**Work required**
Copy the rows from the start through the line holding "period-label: Preperiod is", inclusive, replacing "image" with "screenshot" and changing nothing else. Leave the pictures out.

◆ ◆ ◆

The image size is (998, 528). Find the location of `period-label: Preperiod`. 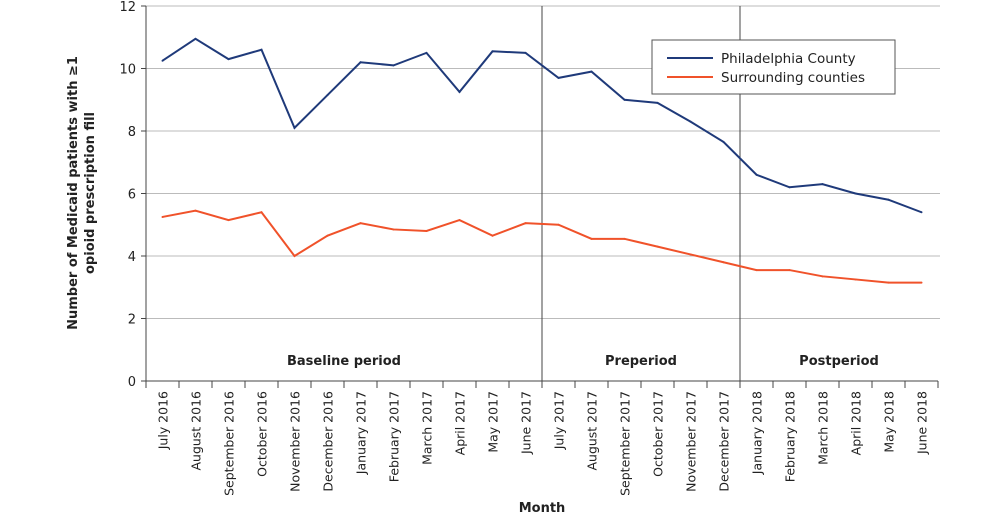

period-label: Preperiod is located at coordinates (641, 362).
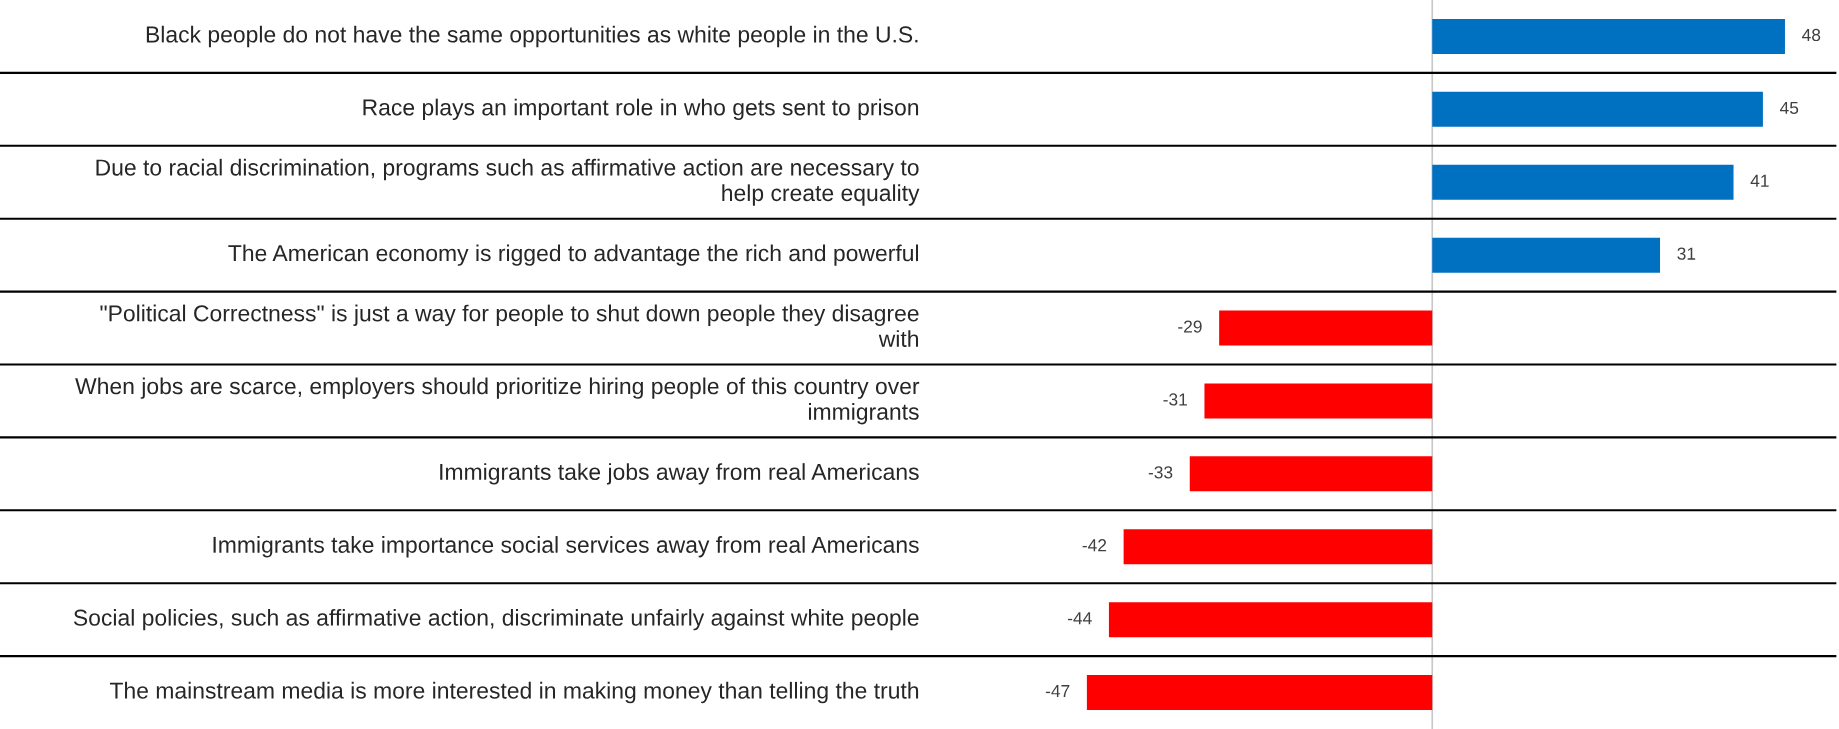 The height and width of the screenshot is (729, 1839). Describe the element at coordinates (574, 255) in the screenshot. I see `y-tick-label: The American economy is rigged to advantage the rich and powerful` at that location.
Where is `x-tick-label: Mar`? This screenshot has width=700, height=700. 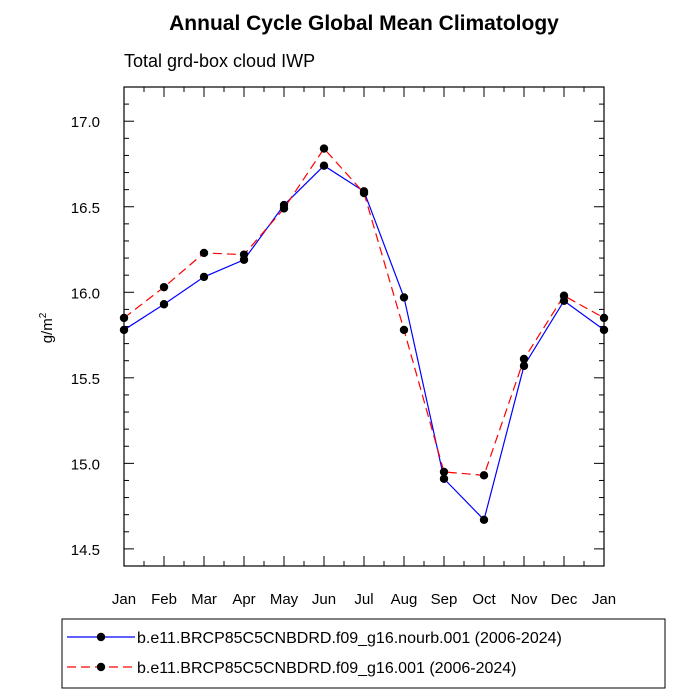 x-tick-label: Mar is located at coordinates (204, 600).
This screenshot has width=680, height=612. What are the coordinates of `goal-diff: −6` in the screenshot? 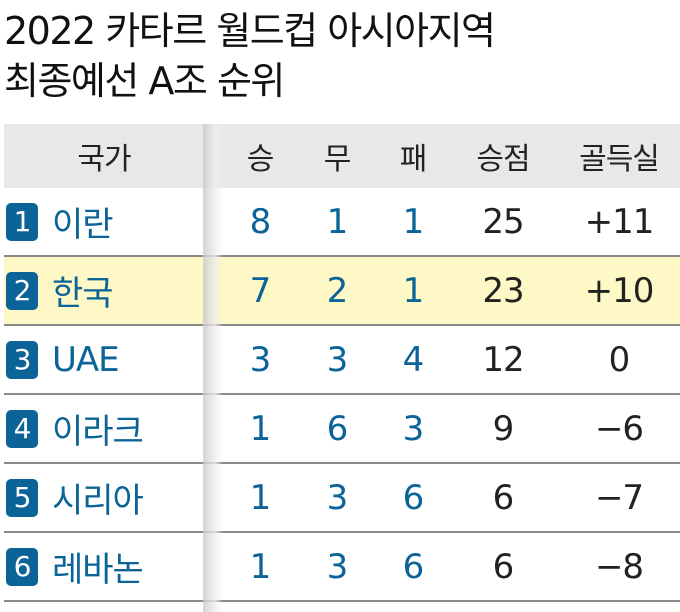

◆ ◆ ◆

**Output**
The screenshot size is (998, 528). Find the location of `period-label: Preperiod`. 

period-label: Preperiod is located at coordinates (641, 362).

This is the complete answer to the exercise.